## Assignment
Word for word and without images, reproduce the listing that follows.
********
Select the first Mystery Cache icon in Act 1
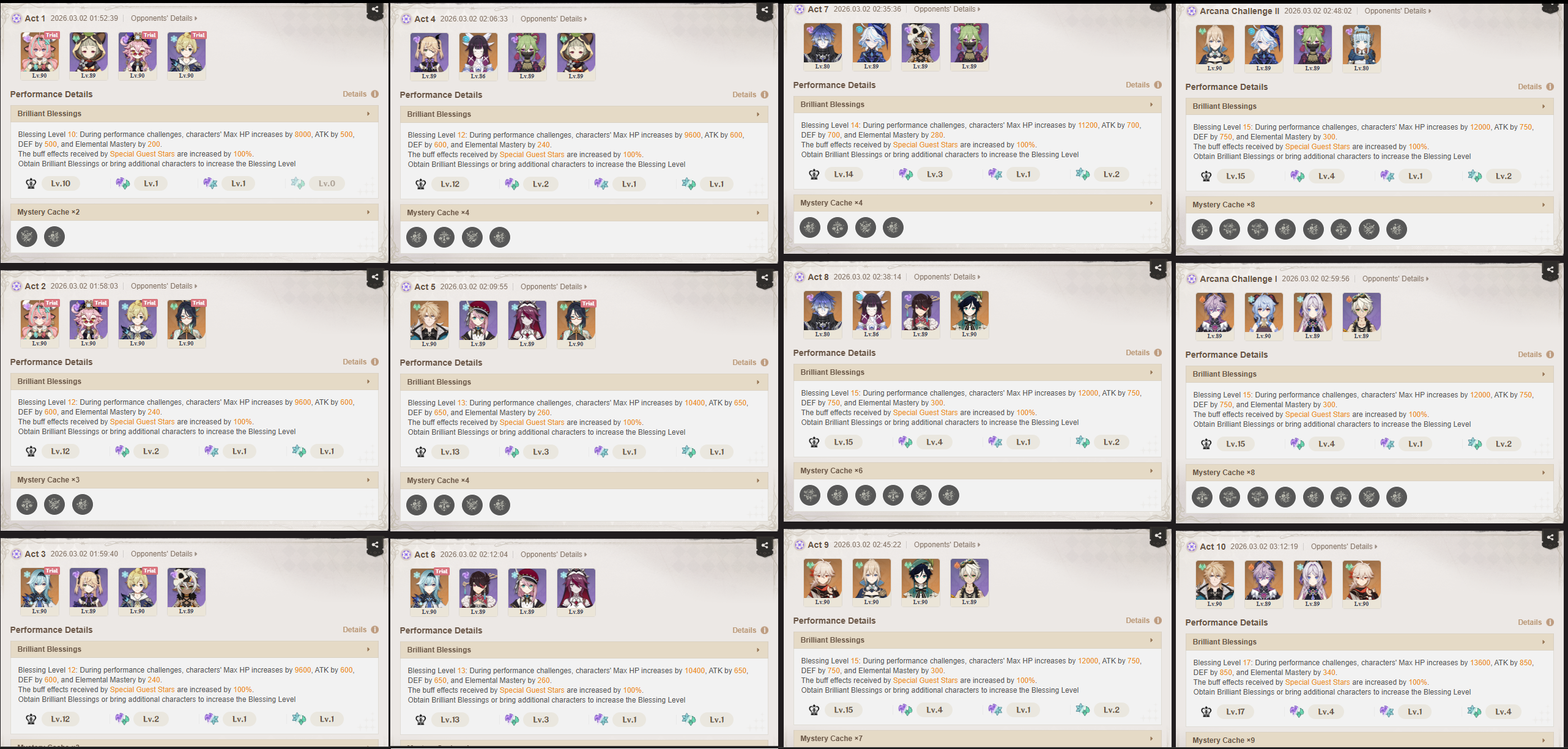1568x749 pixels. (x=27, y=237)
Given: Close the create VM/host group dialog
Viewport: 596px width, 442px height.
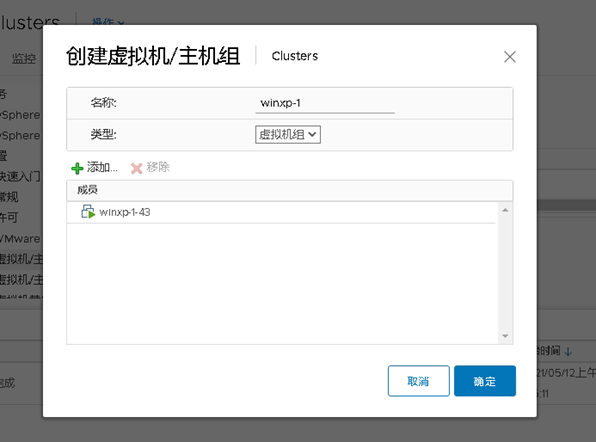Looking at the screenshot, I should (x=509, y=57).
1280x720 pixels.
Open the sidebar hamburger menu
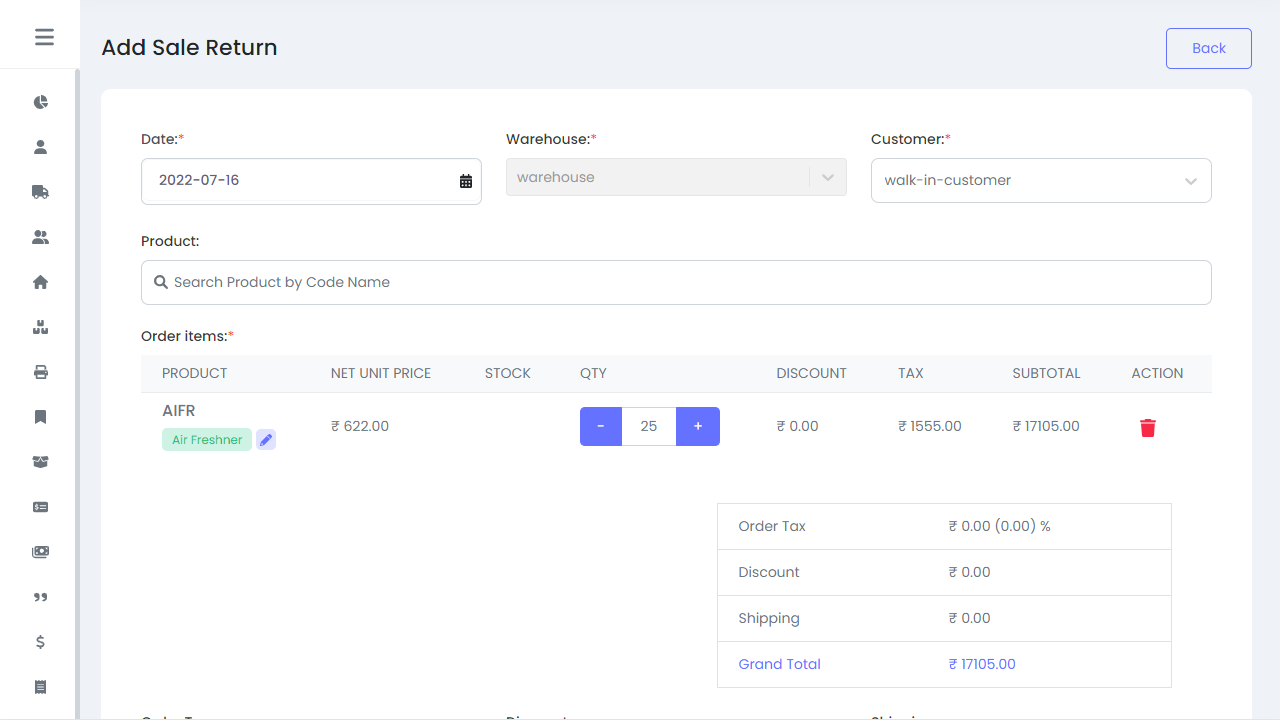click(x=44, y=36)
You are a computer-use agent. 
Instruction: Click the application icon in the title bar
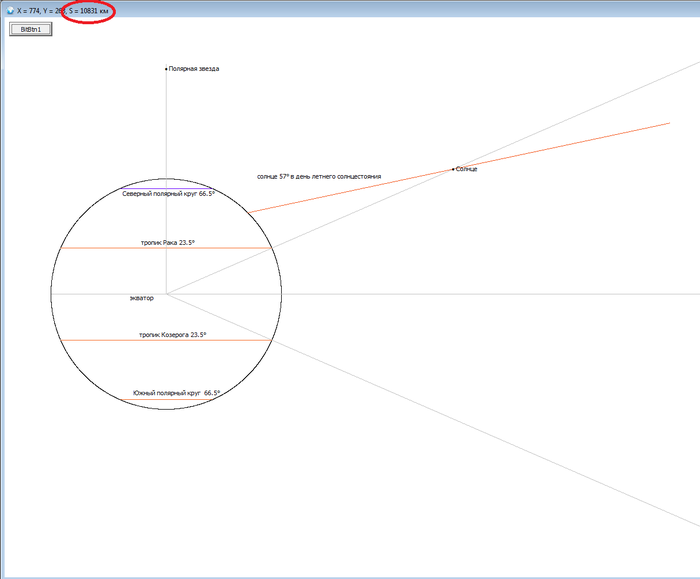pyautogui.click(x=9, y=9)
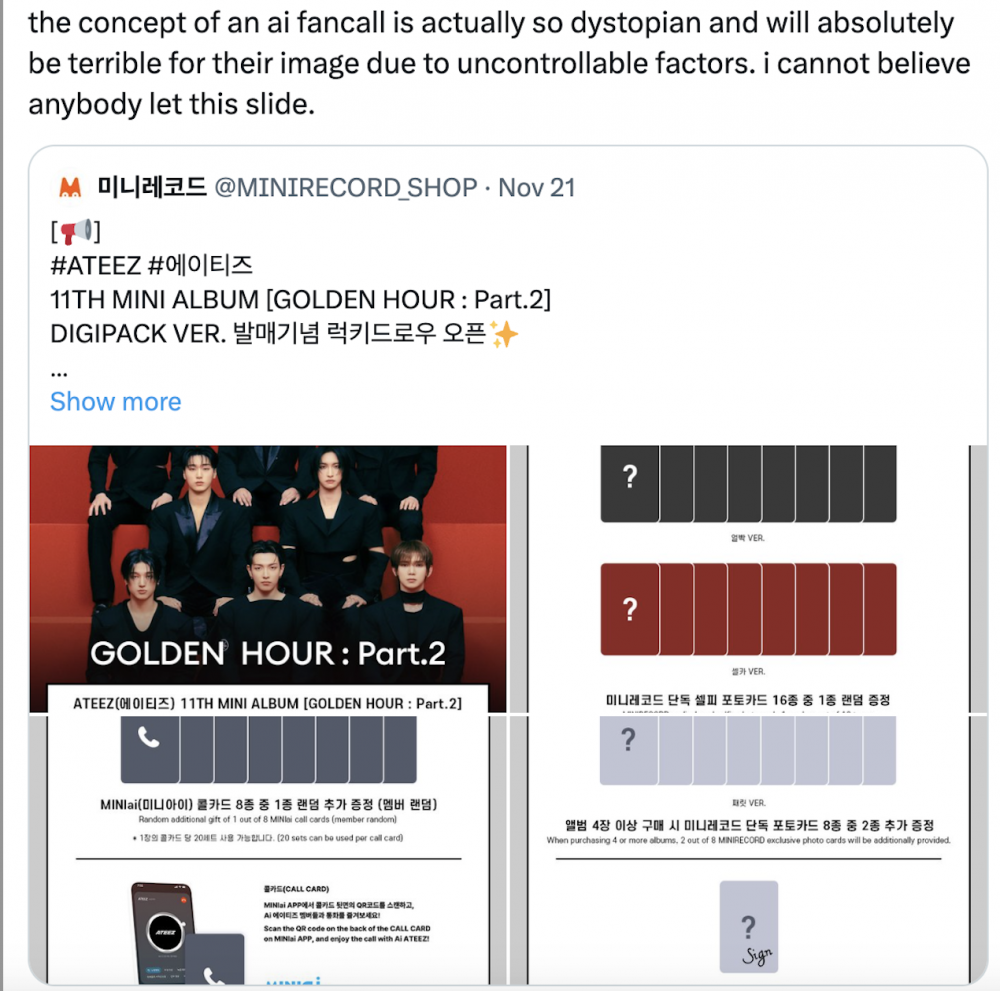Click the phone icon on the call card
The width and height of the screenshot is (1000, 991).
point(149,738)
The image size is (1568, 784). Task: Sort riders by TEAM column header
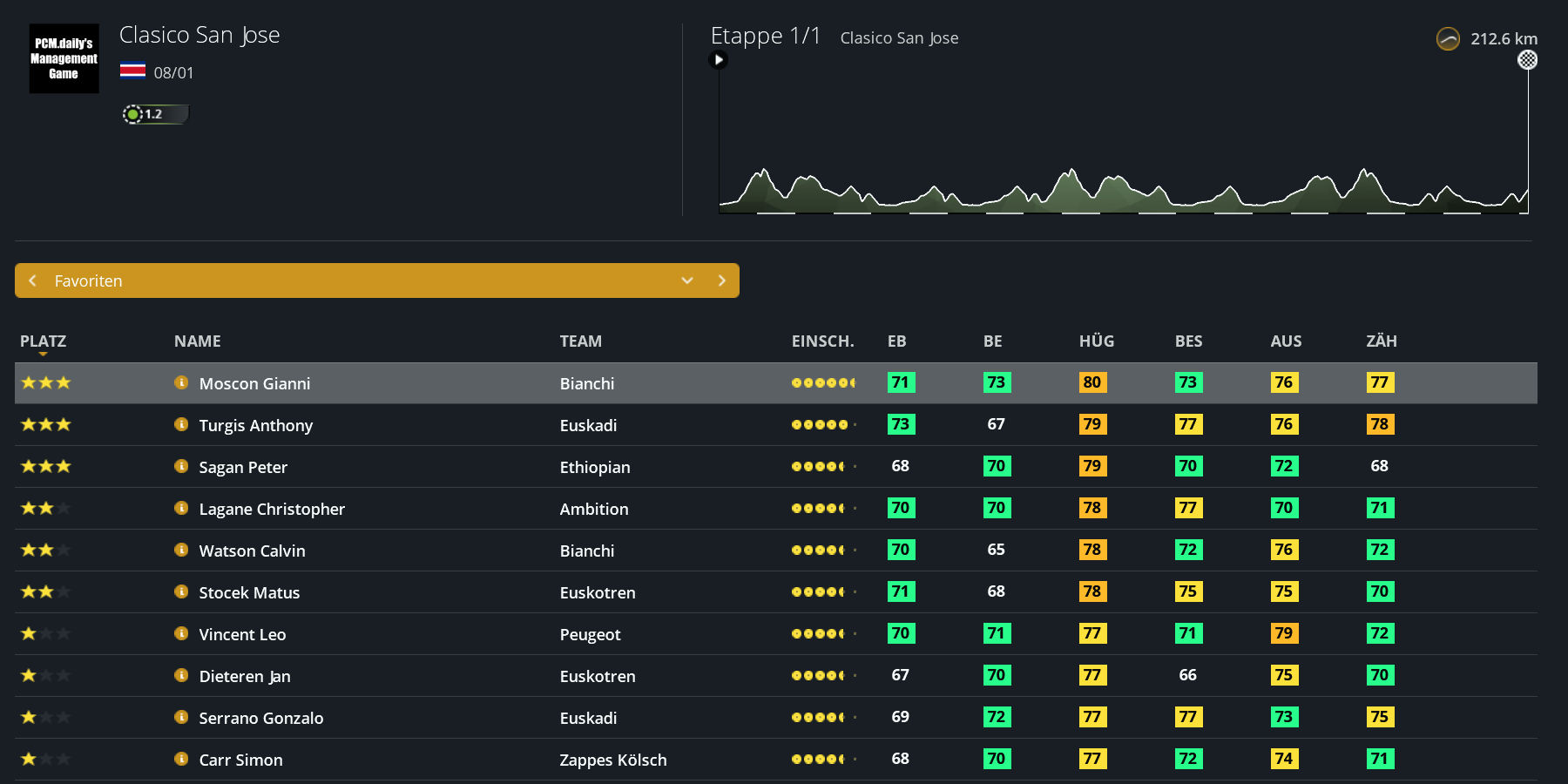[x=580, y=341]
********
## Output of the task
Select the first Mystery Cache icon in Act 1
1568x749 pixels. (x=27, y=237)
Given: Close the create VM/host group dialog
Viewport: 596px width, 442px height.
Looking at the screenshot, I should (x=509, y=57).
1280x720 pixels.
Open the sidebar hamburger menu
click(x=44, y=36)
You are a computer-use agent. 
Instruction: Click the application icon in the title bar
pyautogui.click(x=9, y=9)
Click the phone icon on the call card
The width and height of the screenshot is (1000, 991).
point(149,738)
The image size is (1568, 784). Task: Sort riders by TEAM column header
[x=580, y=341]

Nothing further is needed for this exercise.